I felt it was essential to draw together key members of staff from these four CETLs in order for them to be able to share experiences and expertise. Thus, after I made separate visits to each of them, our first collaborative meeting was held in  May 2006. While all CETL staff were deeply involved in the specific local challenges of overseeing capital projects and hiring and training new staff, a number of key points of overlap were identified. These included: employability through Real Work Environments (RWE), creativity in English through performance and creative writing, issues around practice-based research and the documentation of creativity, the challenges of rewarding creativity, interdisciplinarity and the real changes to teaching brought about by new learning spaces. All four of these CETLs, despite working with quite different institutional and departmental cultures, found parity in terms of the challenges they faced when shifting to a teaching practice that was more practical in its approach. Through the discussions instigated by this meeting it became clear that the English Subject Centre had two quite different but related potential roles; first, it could provide information about pedagogic research, as well as models of good practice, and second it could provide a dissemination platform for the results of this research. 

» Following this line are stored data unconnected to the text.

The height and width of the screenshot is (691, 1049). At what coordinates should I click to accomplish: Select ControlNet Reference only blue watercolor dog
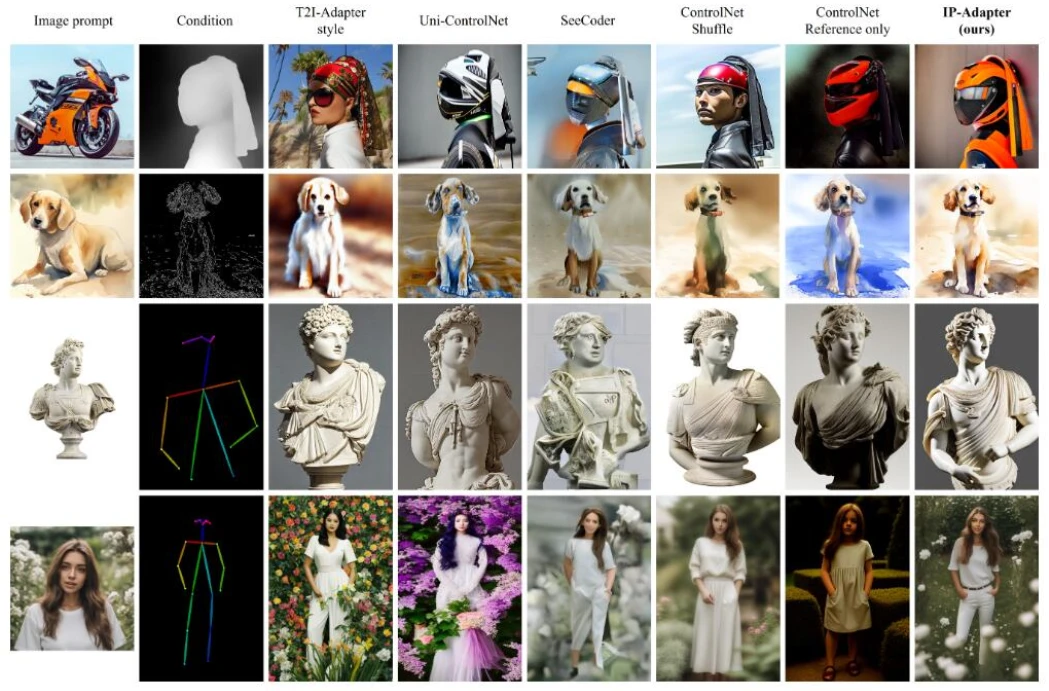[x=847, y=235]
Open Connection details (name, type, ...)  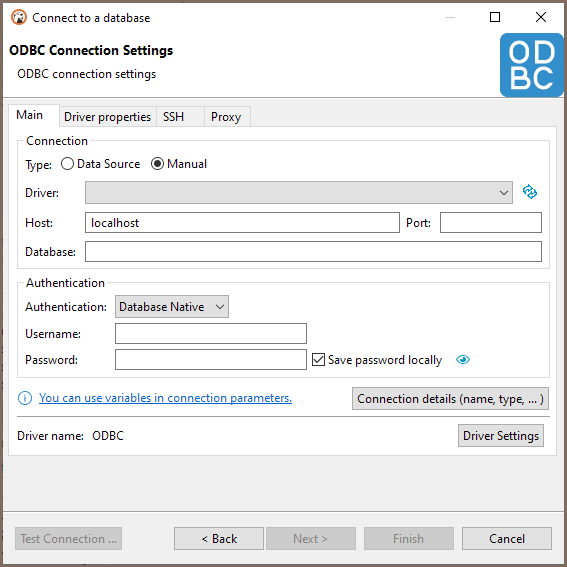(x=450, y=398)
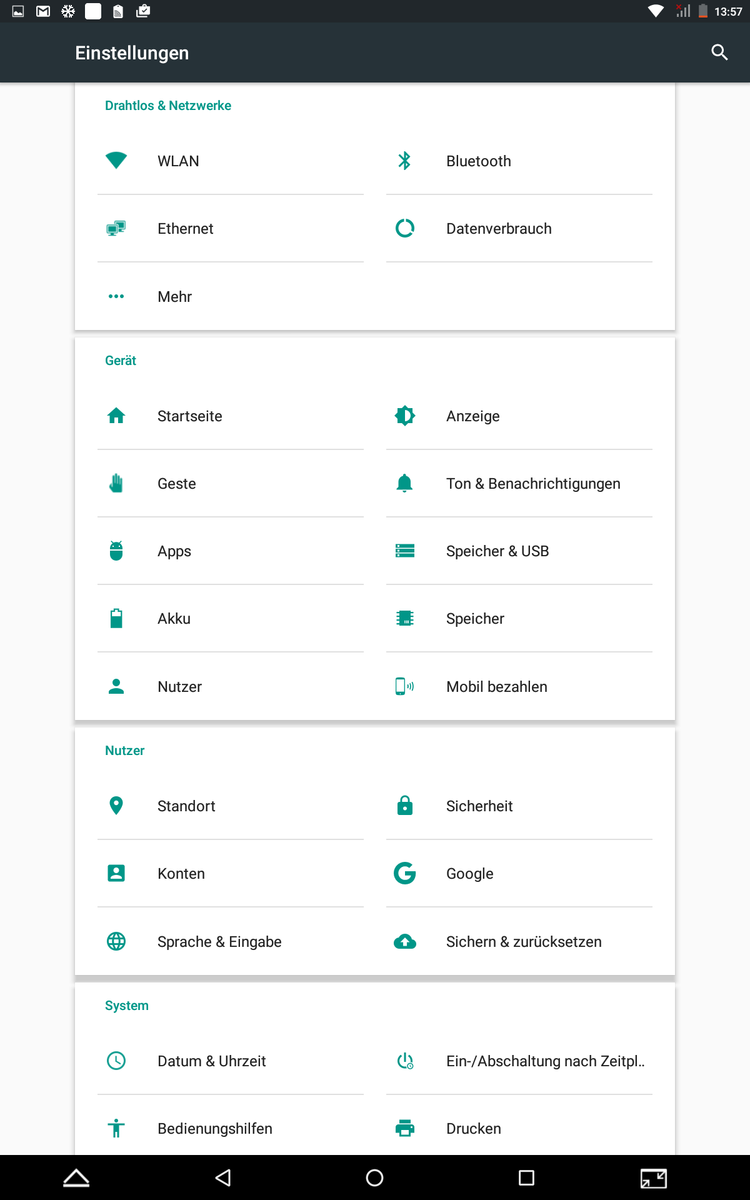Tap the Ton & Benachrichtigungen bell icon
The image size is (750, 1200).
(405, 484)
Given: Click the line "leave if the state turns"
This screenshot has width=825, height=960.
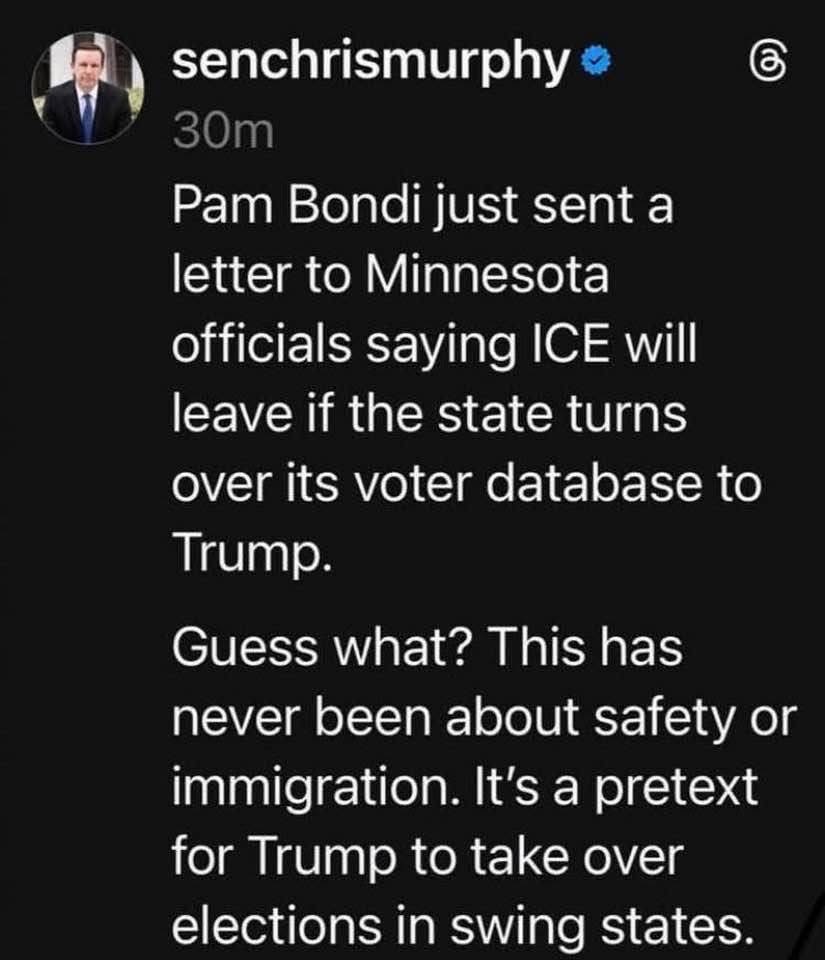Looking at the screenshot, I should [x=430, y=413].
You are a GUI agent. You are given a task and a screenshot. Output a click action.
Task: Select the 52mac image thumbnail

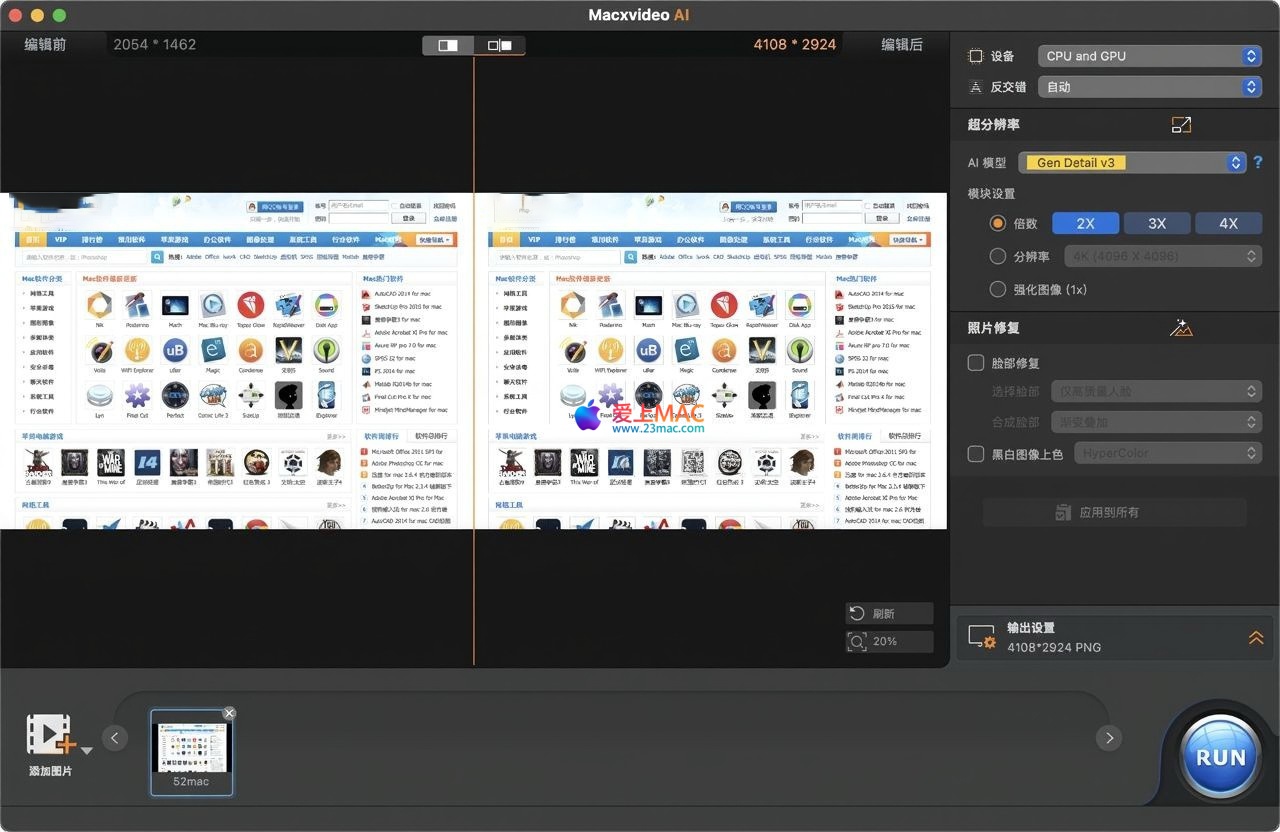[191, 745]
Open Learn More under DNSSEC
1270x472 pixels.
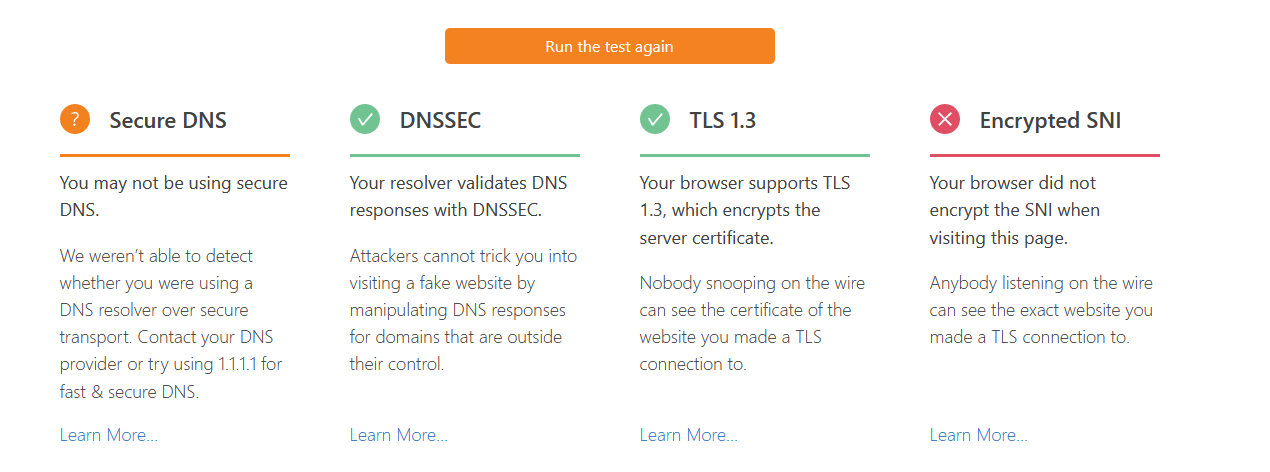399,435
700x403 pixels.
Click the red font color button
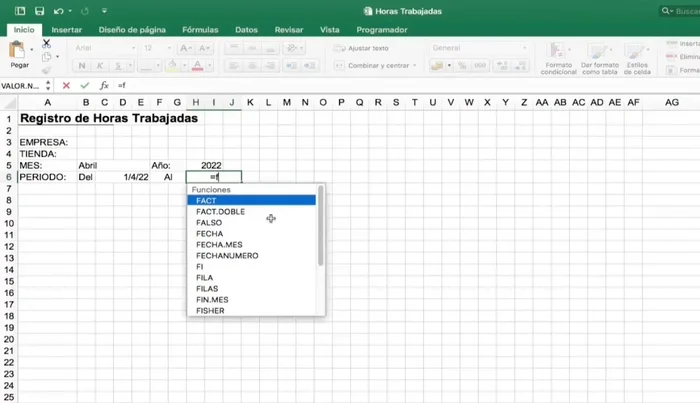pos(197,66)
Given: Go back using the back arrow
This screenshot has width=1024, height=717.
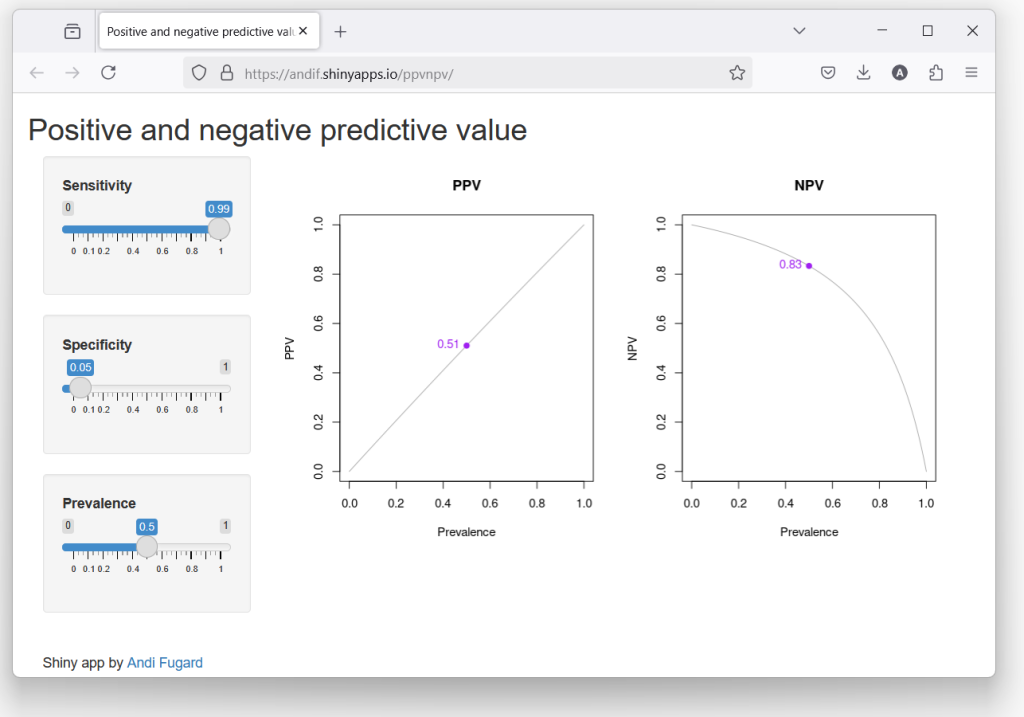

Joint events were seen as a productive model of collab oration in the first instance.  The aim of these events was to, on the one hand, showcase the work of the CETL and, on the other, set it in a wider context of teaching and research in the discipline. Following these principles two successful events were planned. The first, ‘Teaching Shakespeare’ (September 2006), brought together the launch of a report on this topic conducted by the English Subject Centre with an opportunity to highlight the work of the CAPITAL Centre at Warwick University.(3) The second event, ‘Working it out: situated and work-related learning in the Humanities’ (March 2007), brought together two of the CETLs (CETH and ArtsWork) to share their experiences with a wide ranging audience of career advisors and academics.(4) At each event care was taken to place the work of the CETLs alongside similar work happening in institutions that did not contain CETLs. Indeed, it is important to acknowledge that while there are institutions that have benefited substantially from the new source of funding which CETLs provide, others have felt excluded from the apparent windfall. One of the aims of the work of my project was to extract lessons from the CETL work, which was often, by necessity, locally focused, to see how it might prove useful for the wider English community.

The Project: Phase 2

The aim in the second phase of the project was to initiate discussions with an additional six CETLs which were more generic in their approach to pedagogy and therefore were tackling disciplines beyond the humanities. These six CETLs had a much wider remit but they each had at least one specific project or staff member that was dedicated to working within an English Department. Two of these CETLs focus on Enquiry-based and student directed learning: CEEBL: Centre for Excellence in Enquiry-Based Learning at the University of Manchester and CILASS: Centre for Inquiry based Learning in the Arts and Social Sciences at the University of Sheffield. Working along a similar theme is the Centre for Promoting Learner Autonomy at Sheffield Hallam University. More specifically focused CETLs include the Centre for Excellence in Assessment for Learning at Northumbria University with an emphasis on new forms of assessment and the Centre for Career Management Skills (CCMS) at Reading University which looks at employability. Finally, the only CETL in the group to come from Northern Ireland, St. Mary’s Writing Centre at St Mary’s University College Belfast, looks more broadly at the issue of writing skills across the curriculum in all subjects.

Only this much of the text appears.